• _Text passage_:
A federal judge on Sunday threw out a Trump Administration proposal that would have cut food stamps to 700,000 Americans, including many foster youths aging out of care, at the end of the coronavirus emergency, which has put millions out of work.
The rule would have barred states from providing Supplemental Nutrition Assistance Program benefits to a category of beneficiaries known as “able-bodied adults with no dependents.” Under current law, states have the authority to waive work requirements and extend food stamp benefits beyond three months to such people in depressed areas.
The program is generally thought of as a way to make sure parents have enough resources to keep themselves and their children fed.
But many young adults in foster care and others who tend to work in subsistence-level occupations have seen their jobs go away indefinitely. With many people’s savings largely depleted and job growth slowing, Judge Beryl Howell of the U.S. District Court for the District of Columbia ripped the Department of Agriculture’s proposed final rule as “arbitrary and capricious.”
She noted that, while states have the responsibility to ensure that able-bodied adults work or get job training so that they can support themselves, the basic premise of the SNAP program is to stave off hunger for Americans.
Cutting able-bodied adults out of the food stamp program when work is so hard to come by would run counter to the larger goal, Howell wrote, yet the Agriculture Department “utterly failed” to provide any legal or policy rationale for proposing the rule.

• _Input data_:
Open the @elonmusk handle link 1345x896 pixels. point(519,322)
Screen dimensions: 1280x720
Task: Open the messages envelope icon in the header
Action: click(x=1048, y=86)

• _Task requirements_: Continue the news report on the judge's ruling against the food stamp rule, starting right after its final sentence.

• _Answer box_:
The rule, proposed when the economy was strong, would save the government $5.5 billion over five years.
“The Final Rule at issue in this litigation radically and abruptly alters decades of regulatory practice, leaving States scrambling and exponentially increasing food insecurity for tens of thousands of Americans,” Howell wrote. “Whether USDA could, using a legally proper process, adequately explain how the Final Rule’s changes both comport with the statutory scheme and make sense is a question for another day. For now, the agency has not done so.”
On March 13, the same day President Donald Trump declared the pandemic a national emergency, Howell temporarily blocked the rule, which would have taken effect in April. The administration then said it would hold off on implementing the rule until the end of the health emergency and appealed Howell’s temporary injunction.
But on Sunday, the judge made her ruling final. The Agriculture Department did not respond to requests for comment, multiple news agencies reported.